"""

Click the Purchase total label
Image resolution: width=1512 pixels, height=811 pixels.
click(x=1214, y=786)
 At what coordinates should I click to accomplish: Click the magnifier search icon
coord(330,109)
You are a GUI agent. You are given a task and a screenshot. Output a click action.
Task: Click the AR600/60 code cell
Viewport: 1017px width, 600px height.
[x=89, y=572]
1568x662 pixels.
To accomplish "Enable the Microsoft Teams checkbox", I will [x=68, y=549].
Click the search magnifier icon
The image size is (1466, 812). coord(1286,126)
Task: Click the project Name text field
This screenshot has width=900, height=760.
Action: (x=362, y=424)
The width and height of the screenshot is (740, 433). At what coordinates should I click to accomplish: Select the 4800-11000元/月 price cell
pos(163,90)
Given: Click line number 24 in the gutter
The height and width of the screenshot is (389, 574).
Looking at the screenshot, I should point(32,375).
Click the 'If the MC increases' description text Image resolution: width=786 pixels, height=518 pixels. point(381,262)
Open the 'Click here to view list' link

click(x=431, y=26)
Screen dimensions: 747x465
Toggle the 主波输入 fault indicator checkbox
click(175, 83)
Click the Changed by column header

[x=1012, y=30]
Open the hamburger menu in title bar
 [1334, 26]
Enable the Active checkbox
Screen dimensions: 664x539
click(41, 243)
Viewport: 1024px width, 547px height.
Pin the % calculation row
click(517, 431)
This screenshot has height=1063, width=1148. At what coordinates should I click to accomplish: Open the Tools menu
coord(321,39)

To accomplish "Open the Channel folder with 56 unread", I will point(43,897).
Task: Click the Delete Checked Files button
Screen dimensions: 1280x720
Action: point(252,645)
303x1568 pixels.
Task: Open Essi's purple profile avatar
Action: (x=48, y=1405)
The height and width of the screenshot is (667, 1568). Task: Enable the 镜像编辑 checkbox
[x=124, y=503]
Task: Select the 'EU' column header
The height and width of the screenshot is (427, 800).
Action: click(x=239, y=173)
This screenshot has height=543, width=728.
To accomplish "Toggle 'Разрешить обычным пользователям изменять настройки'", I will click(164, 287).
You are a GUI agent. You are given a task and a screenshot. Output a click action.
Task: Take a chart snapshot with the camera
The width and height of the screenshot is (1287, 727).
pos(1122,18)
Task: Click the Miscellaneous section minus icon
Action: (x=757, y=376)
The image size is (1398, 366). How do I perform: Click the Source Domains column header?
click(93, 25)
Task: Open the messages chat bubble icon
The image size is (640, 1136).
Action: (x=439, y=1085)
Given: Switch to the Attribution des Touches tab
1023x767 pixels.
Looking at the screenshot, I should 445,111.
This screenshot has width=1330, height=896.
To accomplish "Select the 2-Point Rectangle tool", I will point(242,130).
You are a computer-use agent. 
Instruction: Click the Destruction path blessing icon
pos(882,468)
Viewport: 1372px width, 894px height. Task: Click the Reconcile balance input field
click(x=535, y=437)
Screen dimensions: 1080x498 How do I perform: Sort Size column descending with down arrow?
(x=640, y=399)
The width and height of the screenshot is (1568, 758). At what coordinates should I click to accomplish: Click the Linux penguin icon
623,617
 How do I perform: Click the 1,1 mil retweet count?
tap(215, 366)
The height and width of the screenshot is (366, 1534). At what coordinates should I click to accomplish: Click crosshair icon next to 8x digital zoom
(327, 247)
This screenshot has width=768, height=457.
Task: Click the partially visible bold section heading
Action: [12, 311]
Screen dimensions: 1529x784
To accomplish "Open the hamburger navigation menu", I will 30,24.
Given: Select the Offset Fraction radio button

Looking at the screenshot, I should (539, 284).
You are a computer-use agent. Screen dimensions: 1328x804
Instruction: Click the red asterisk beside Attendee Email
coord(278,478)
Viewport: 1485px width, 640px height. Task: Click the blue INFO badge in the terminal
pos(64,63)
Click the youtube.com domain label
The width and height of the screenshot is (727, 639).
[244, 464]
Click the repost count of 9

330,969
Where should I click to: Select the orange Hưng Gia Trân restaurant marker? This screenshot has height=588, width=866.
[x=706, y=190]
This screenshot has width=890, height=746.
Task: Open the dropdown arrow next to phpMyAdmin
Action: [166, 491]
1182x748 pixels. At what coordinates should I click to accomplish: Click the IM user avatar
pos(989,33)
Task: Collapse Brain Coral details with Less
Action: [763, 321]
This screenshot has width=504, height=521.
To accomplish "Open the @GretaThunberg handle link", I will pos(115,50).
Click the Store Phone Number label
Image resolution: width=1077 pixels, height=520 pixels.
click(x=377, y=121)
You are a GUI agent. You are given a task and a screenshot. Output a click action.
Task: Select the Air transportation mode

"""

**Directions for this task:** Exact duplication is required for the lines above, from the line that contains "Task: Select the 'EU' column header" to the line that contains "Click the youtube.com domain label", inclusive; omit all others.

**Response area:**
Task: Select the 'EU' column header
The height and width of the screenshot is (427, 800).
Action: click(x=239, y=173)
This screenshot has height=543, width=728.
To accomplish "Toggle 'Разрешить обычным пользователям изменять настройки'", I will click(164, 287).
You are a GUI agent. You are given a task and a screenshot. Output a click action.
Task: Take a chart snapshot with the camera
The width and height of the screenshot is (1287, 727).
pos(1122,18)
Task: Click the Miscellaneous section minus icon
Action: (x=757, y=376)
The image size is (1398, 366). How do I perform: Click the Source Domains column header?
click(93, 25)
Task: Open the messages chat bubble icon
The image size is (640, 1136).
Action: (x=439, y=1085)
Given: Switch to the Attribution des Touches tab
1023x767 pixels.
Looking at the screenshot, I should 445,111.
This screenshot has width=1330, height=896.
To accomplish "Select the 2-Point Rectangle tool", I will point(242,130).
You are a computer-use agent. 
Instruction: Click the Destruction path blessing icon
pos(882,468)
Viewport: 1372px width, 894px height. Task: Click the Reconcile balance input field
click(x=535, y=437)
Screen dimensions: 1080x498 How do I perform: Sort Size column descending with down arrow?
(x=640, y=399)
The width and height of the screenshot is (1568, 758). At what coordinates should I click to accomplish: Click the Linux penguin icon
623,617
 How do I perform: Click the 1,1 mil retweet count?
tap(215, 366)
The height and width of the screenshot is (366, 1534). At what coordinates should I click to accomplish: Click crosshair icon next to 8x digital zoom
(327, 247)
This screenshot has width=768, height=457.
Task: Click the partially visible bold section heading
Action: [12, 311]
Screen dimensions: 1529x784
To accomplish "Open the hamburger navigation menu", I will 30,24.
Given: Select the Offset Fraction radio button

Looking at the screenshot, I should (539, 284).
You are a computer-use agent. Screen dimensions: 1328x804
Instruction: Click the red asterisk beside Attendee Email
coord(278,478)
Viewport: 1485px width, 640px height. Task: Click the blue INFO badge in the terminal
pos(64,63)
Click the youtube.com domain label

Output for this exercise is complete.